If history repeats itself, the next social network won’t look like the social networks we know today.
Since the invention of the Internet, there have been places to meet new people who share our interests, deepen our relationships with existing friends, and to learn, debate, joke, and hang out. In the earliest years of the Internet, these were Usenet forums and listserv mailing lists. And as the world woke up to the Internet in the 1990s, the center of online communities switched to places like AOL chat rooms, Yahoo Groups, and Geocities. Later, there were forums, blogging communities, and social bookmarking. And in the last ten years, the dominant center of online socialization have been networks like Instagram, Facebook, and Twitter.
These social networks provide a sort of digital “third place” for billions of people to connect, share and exist in ways online that they might not even have done in real life. And with each generation of new technology comes advancements in speed, functionality and expression. A daily user of AOL would not have guessed that years later, they’d spend all their time in apps that load instantaneously, with vibrant near perfect photos, live streaming video, and even shopping and discovery. And I can’t possibly imagine what a Usenet user would think of where we are now.
Our online identities and communities feel enriched in ways that would have been tough to predict before, but it’s still natural to ask – what’s next? What will be the next paradigm for digital third places, where people spend time with their friends, family, and people with the same interests?
The founders of Singularity 6, Anthony Leung and Aidan Karabaich, have a strong point of view on where the world will go next: large-scale multiplayer, cooperative, immersive games — playable cross-platform and targeting a wide audience.
And this makes sense. There are now billions of gamers globally — entire generations of kids growing up with thousands of hours of creative, social gameplay as part of their daily social lives. And people aren’t just playing the games, they’re watching other people play them too. In 2018, League of Legends had viewership of more than 200 MILLION people simultaneously. That’s more than twice that of the NFL’s biggest event. People desire digital connections with other people in a visual, creative and emotional way.
Interactive entertainment has become more mainstream and approachable than ever before, as technology use is no longer for fringe or techy groups – this new generation of “gamers” is becoming more inclusive of everyone – as immersive, digital experiences will become as accessible and commonplace as the social forums we know and love today.
In the future, commenting on photos will seem quaint for those who grew up playing online games with their friends where they can build huge cities block by block, explore new planets, start an indie band or dance group – or compete to be the last team standing in their favorite sports.
This is why we are proud to be partnering with Singularity 6 for their Series A, where I will be joining their board and working with co-founders Aidan and Anthony as they build the company and their first game.
This investment comes at a time when we are a16z have gotten especially excited about gaming as a sector, as the business of gaming has evolved in tremendous ways:
- First, the market was already big, but has gotten huge: billions of active gamers globally, with new generations joining every year. As technology has evolved, it has become easier for developers to target multiple platforms at once — consoles, PC, and mobile — which together create unprecedented opportunities to play while waiting in lines, at home, and while traveling.
- Network effects have come in force to the industry in a profound way: streaming, in-game social features, gaming influencers, and communities like Reddit/Discord amplify engagement with a game, and create incredible viral growth when a game takes off. We’ve now seen multiple games go from zero to hundreds of millions of users in the past year This will only accelerate as more gamers come online to play new content from an ever-growing catalog of new genres and franchises.
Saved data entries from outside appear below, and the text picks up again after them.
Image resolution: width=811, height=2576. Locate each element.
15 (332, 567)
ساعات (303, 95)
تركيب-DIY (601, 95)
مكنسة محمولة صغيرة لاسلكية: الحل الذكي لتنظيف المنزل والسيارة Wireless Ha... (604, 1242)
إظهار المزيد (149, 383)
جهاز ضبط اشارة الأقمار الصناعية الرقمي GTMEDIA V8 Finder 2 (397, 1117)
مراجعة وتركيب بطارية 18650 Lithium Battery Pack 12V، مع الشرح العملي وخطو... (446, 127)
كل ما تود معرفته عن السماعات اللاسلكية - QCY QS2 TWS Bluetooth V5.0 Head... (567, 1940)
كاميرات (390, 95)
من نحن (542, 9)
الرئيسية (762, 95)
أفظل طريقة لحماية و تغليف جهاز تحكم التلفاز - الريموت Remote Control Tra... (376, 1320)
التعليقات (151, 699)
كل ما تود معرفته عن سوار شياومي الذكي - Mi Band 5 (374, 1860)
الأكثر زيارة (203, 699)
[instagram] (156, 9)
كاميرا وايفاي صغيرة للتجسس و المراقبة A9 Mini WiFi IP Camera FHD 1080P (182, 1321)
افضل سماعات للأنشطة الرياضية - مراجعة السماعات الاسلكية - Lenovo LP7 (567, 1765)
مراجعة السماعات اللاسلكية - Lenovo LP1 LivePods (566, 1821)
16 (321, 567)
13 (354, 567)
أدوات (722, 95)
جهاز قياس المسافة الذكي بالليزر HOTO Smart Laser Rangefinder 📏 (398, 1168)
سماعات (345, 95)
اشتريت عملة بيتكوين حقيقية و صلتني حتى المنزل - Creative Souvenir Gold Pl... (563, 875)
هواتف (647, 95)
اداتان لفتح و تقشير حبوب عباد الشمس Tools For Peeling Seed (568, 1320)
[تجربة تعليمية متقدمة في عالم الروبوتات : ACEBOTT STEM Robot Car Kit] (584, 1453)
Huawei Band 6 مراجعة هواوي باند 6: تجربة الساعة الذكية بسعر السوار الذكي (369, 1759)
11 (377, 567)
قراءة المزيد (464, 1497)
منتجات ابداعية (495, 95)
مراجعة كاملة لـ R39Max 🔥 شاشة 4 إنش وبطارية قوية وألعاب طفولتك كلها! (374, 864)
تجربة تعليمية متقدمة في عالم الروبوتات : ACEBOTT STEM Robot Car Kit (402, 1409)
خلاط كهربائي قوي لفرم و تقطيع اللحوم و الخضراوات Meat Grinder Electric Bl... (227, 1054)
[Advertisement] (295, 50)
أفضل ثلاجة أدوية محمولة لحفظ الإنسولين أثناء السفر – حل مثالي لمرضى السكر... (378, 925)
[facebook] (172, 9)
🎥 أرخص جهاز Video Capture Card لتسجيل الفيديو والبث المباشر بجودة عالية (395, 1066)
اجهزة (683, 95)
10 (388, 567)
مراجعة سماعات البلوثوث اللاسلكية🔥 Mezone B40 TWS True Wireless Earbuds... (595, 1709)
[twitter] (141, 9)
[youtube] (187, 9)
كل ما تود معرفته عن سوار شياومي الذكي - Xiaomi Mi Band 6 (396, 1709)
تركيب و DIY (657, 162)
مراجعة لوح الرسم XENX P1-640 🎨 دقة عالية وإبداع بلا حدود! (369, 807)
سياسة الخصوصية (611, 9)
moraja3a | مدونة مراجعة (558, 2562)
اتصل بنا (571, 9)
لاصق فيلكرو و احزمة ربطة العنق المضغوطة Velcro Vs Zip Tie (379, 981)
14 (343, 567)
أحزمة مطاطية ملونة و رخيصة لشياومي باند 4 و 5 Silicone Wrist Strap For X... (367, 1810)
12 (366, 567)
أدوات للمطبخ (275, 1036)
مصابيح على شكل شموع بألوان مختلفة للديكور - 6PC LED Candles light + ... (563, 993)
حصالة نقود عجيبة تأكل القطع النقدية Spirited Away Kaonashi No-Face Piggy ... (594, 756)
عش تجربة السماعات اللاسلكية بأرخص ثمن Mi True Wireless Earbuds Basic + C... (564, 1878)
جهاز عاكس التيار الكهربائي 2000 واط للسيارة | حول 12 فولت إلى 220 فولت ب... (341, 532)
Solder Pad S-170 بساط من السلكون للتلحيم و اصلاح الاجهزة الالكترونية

- The same trends that have widely benefited technology startups — open source, cloud computing platforms, and remote work — will help gaming studios as well.
- Finally, there are big platform changes coming from many large players that will benefit gaming studios creating content, platforms that aggregate gamers, and so on. This includes both the cloud gaming revolution coming — via Google Stadia and Microsoft xCloud — as well as the upcoming console refresh and the PC game store battles already afoot.
It’s with these dynamics in mind that we are excited to dive more deeply into the games industry, continuing to invest in the evolution of gaming and online social experiences; from Oculus and Zynga to more recent investments in Bonfire Games, Improbable, Caffeine, Sandbox VR, and now Singularity 6.
Aidan and Anthony have highly relevant backgrounds and complementary skills that make them the ideal team to bring their vision to the market. They spent years in senior roles at Riot Games, the creators of League of Legends, one the most important game developers of the last decade. Riot popularized the category of MOBAs — multiplayer online battle arenas — that is today one of the cornerstones of eSports industry. Anthony served as Development Director, where he led large teams to deliver the company’s core franchise to hundreds of millions of gamers. Aidan was Lead Game Designer, where he led design for an upcoming game from Riot’s R&D teams. Together, they have recruited a top notch group of engineers, artists, and designers from across the industry for Singularity 6.
They’re building a team that’s excited about broadening the curiosity and connectedness of future generations of people online, through storytelling, visual arts and gameplay and we couldn’t be more excited to join them for this journey.